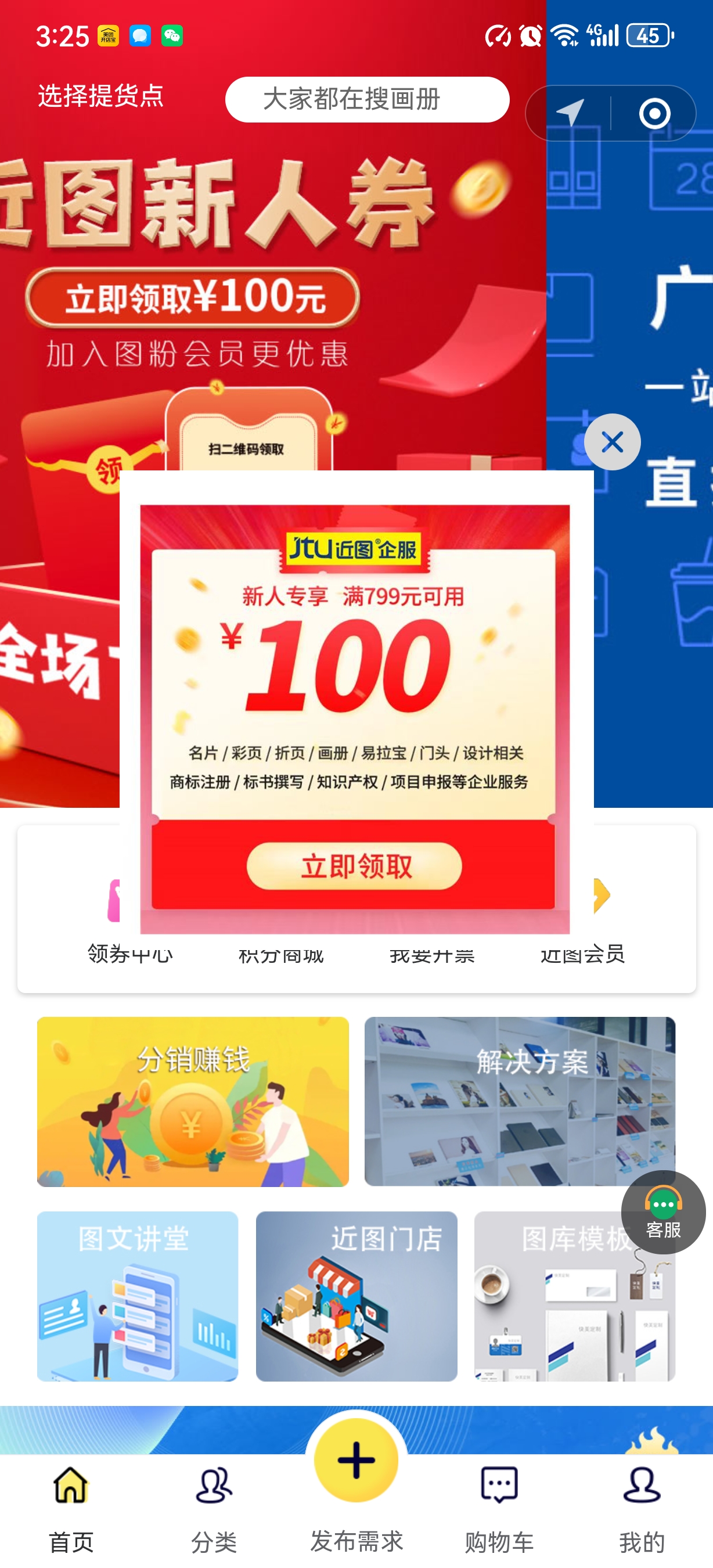Open the 图文讲堂 tile

tap(138, 1295)
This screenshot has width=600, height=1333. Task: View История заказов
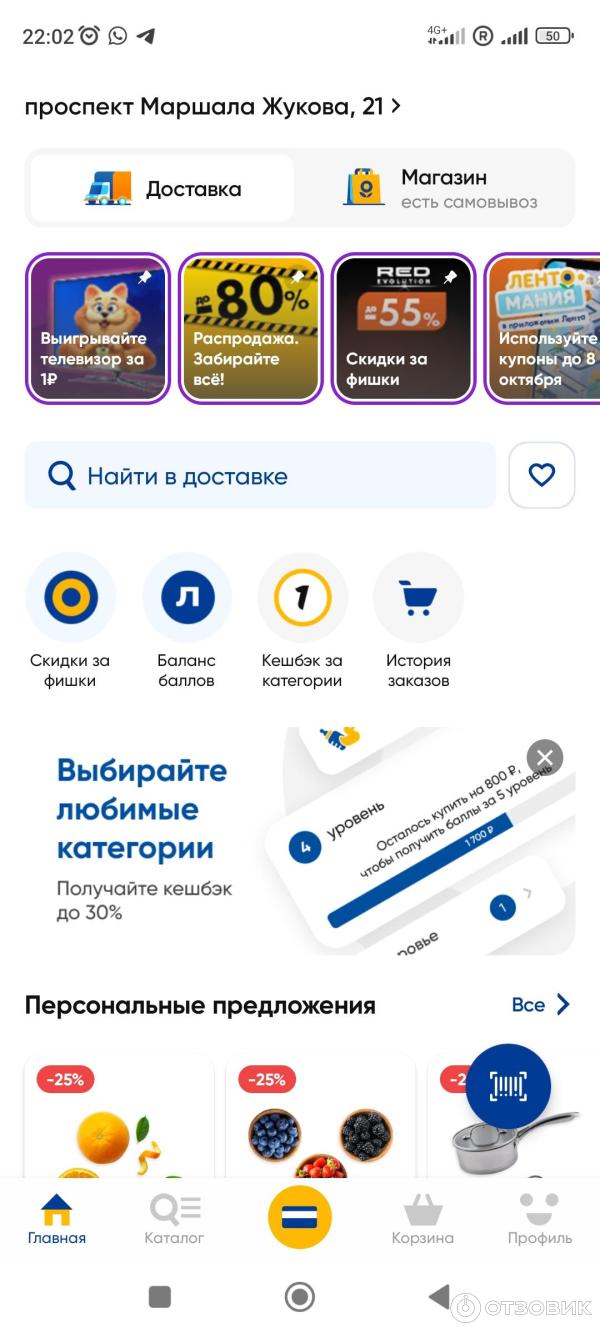418,598
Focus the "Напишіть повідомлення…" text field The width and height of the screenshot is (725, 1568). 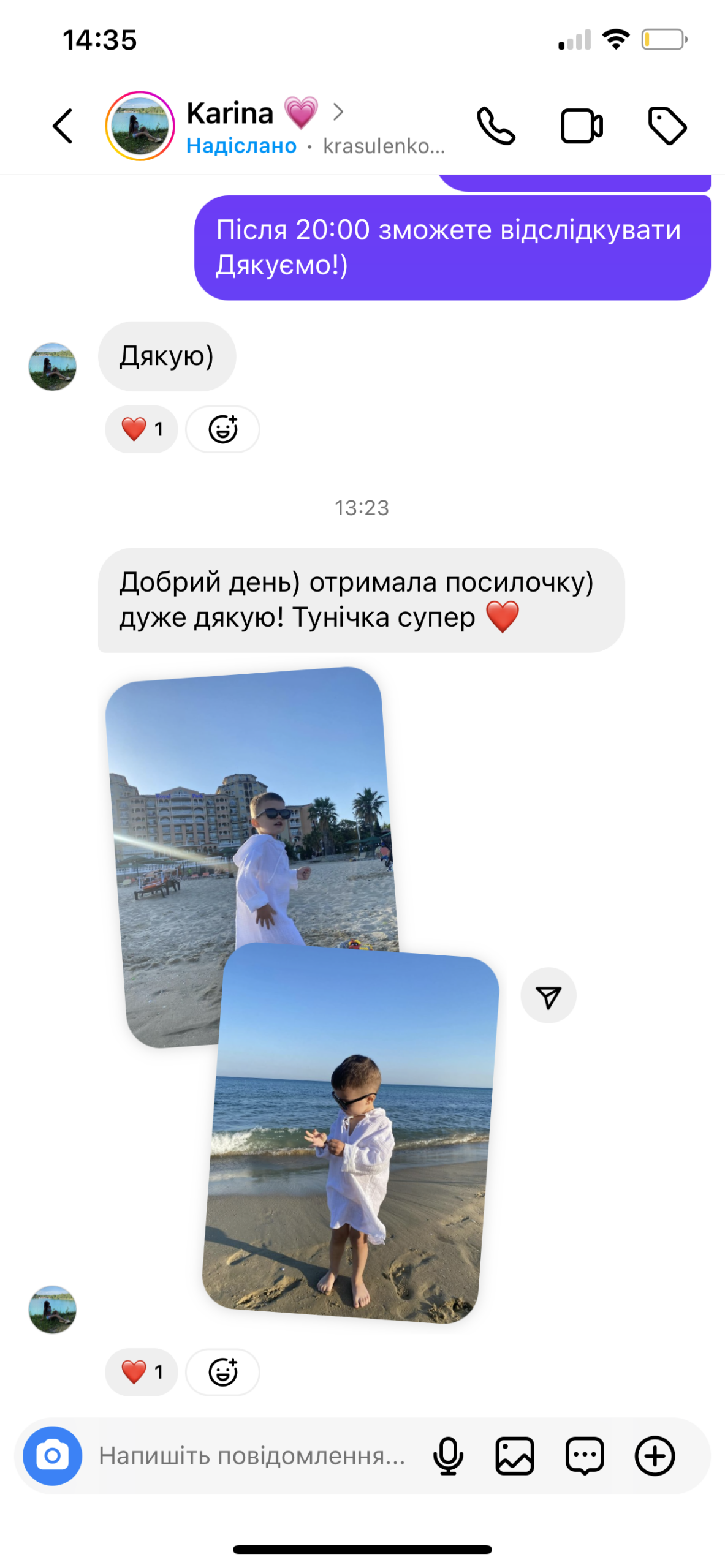coord(251,1455)
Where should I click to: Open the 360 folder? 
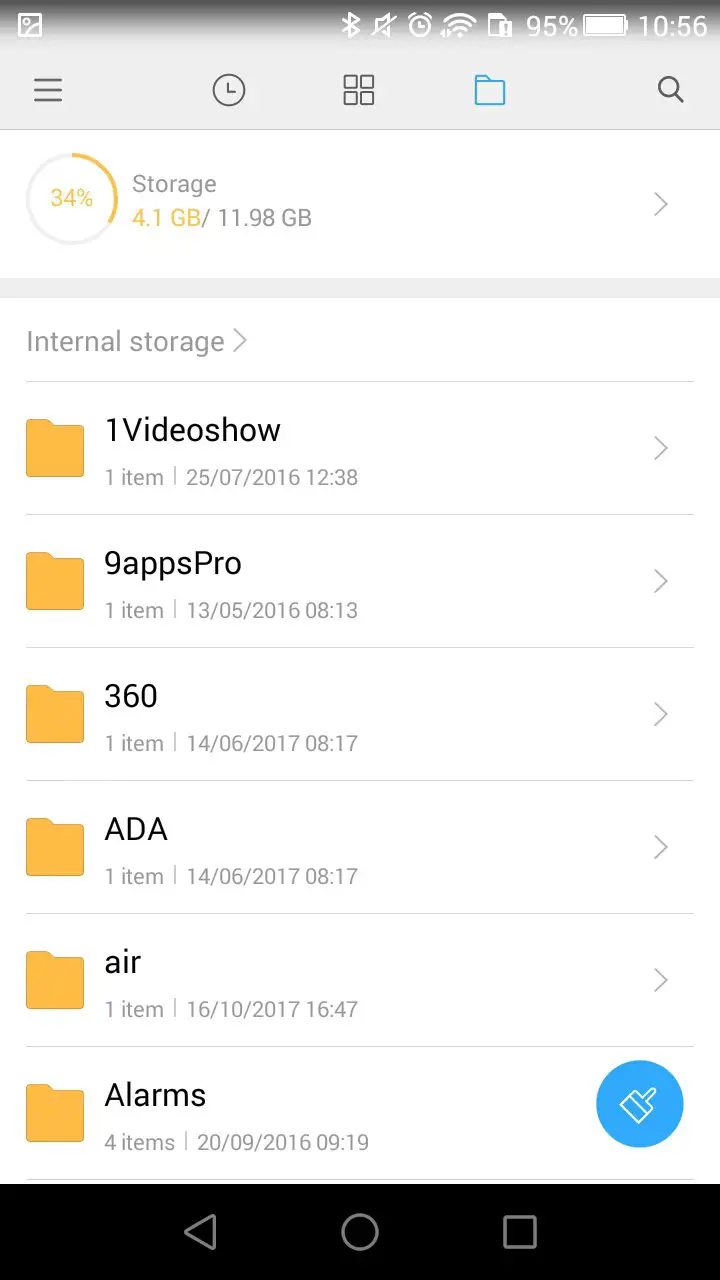360,714
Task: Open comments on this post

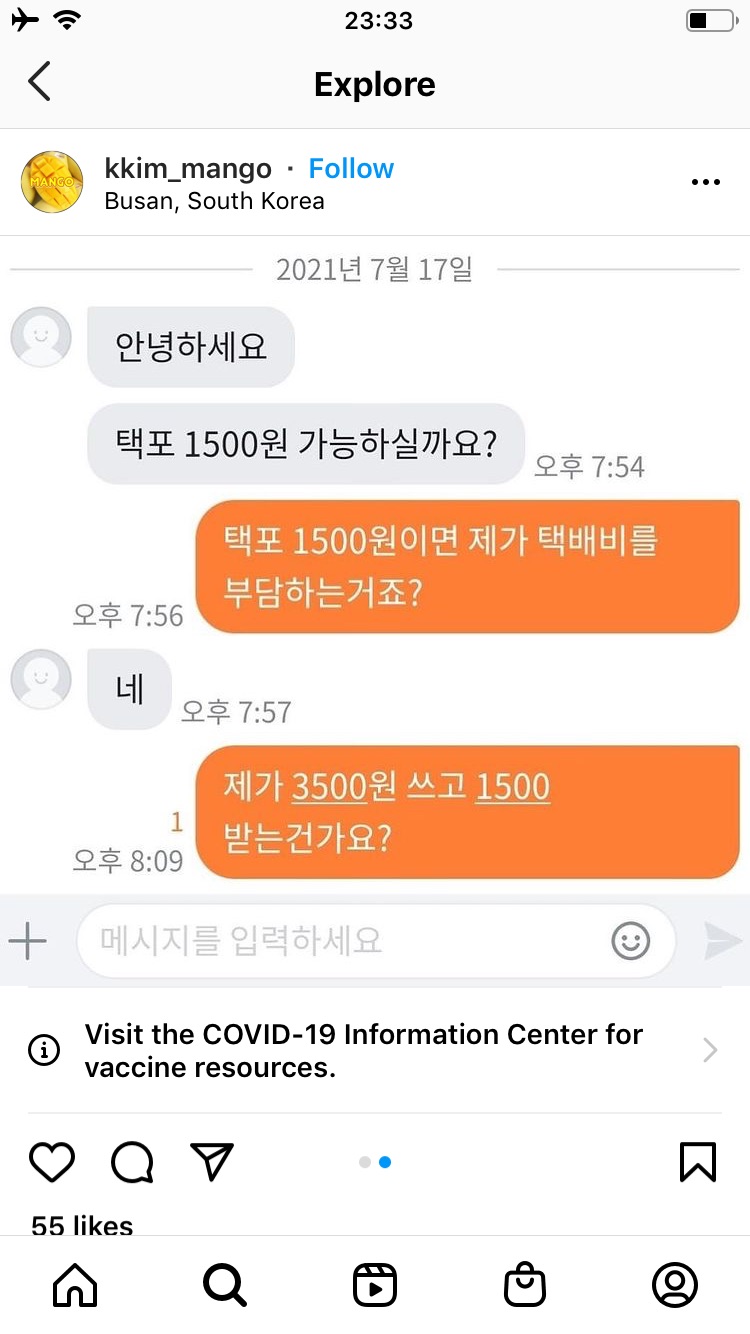Action: tap(132, 1162)

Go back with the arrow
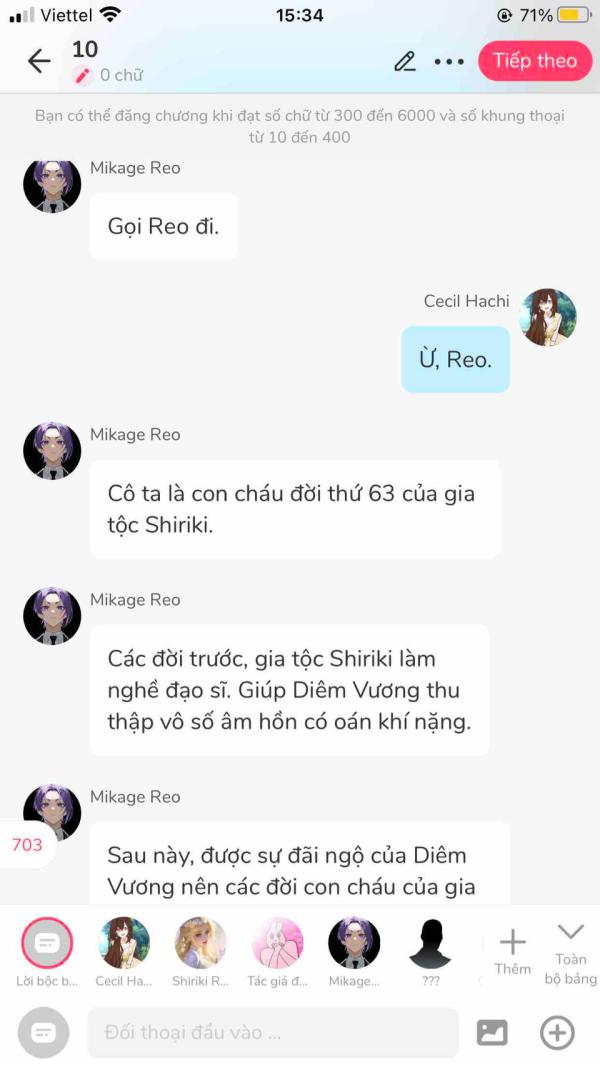[x=39, y=61]
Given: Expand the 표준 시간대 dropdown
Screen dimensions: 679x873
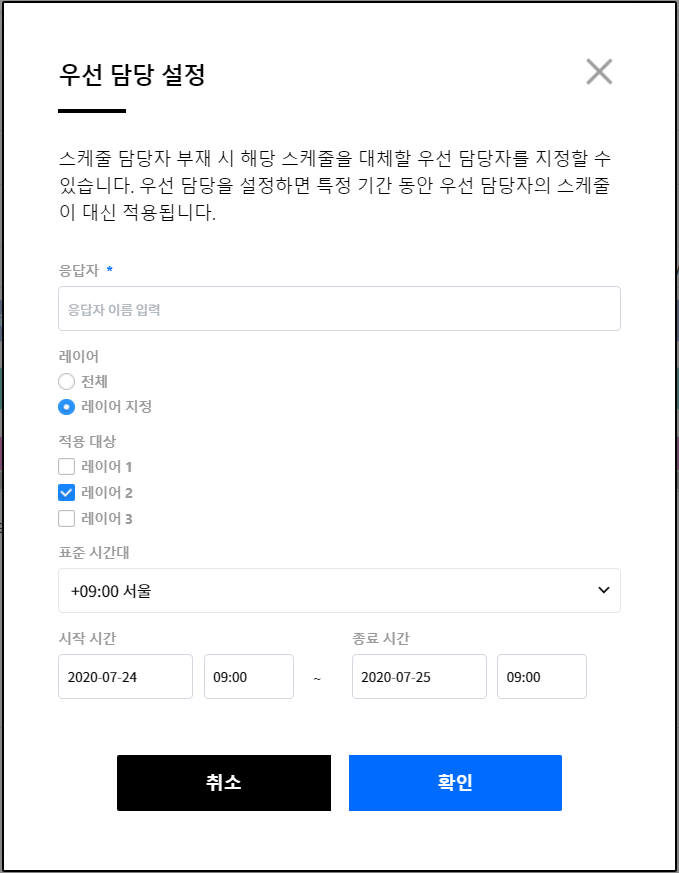Looking at the screenshot, I should [339, 591].
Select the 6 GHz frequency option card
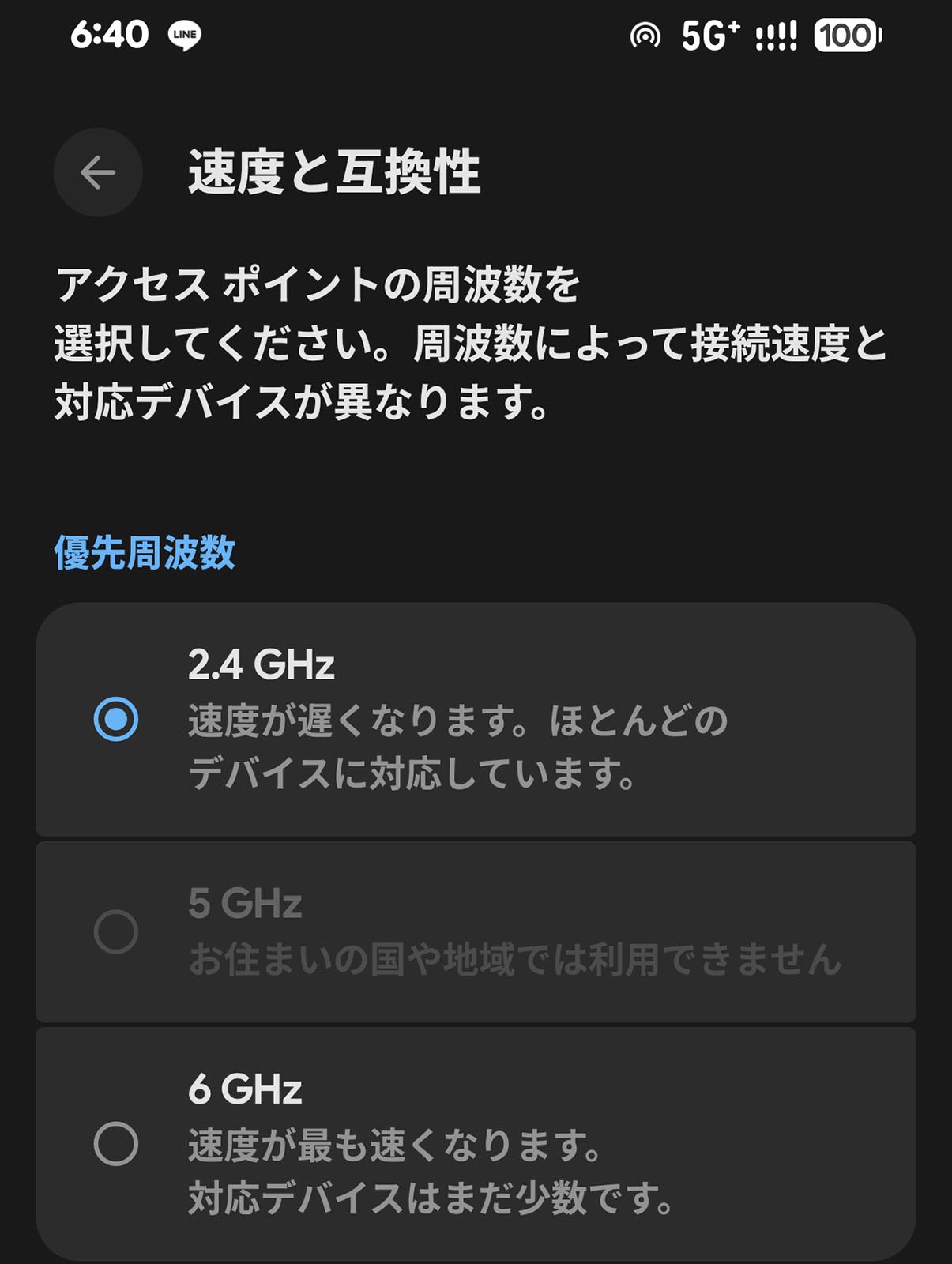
= = = =
Copy out the entries word for word, starting at the line that contains "Where should I" and continuing through the end of the entries, both ends included. Leave the pictures out of your copy.

Full output:
Where should I click to: Open the 360 folder? 
360,714
Task: Open comments on this post

Action: tap(132, 1162)

Go back with the arrow
[x=39, y=61]
Given: Expand the 표준 시간대 dropdown
Screen dimensions: 679x873
Looking at the screenshot, I should [339, 591].
Select the 6 GHz frequency option card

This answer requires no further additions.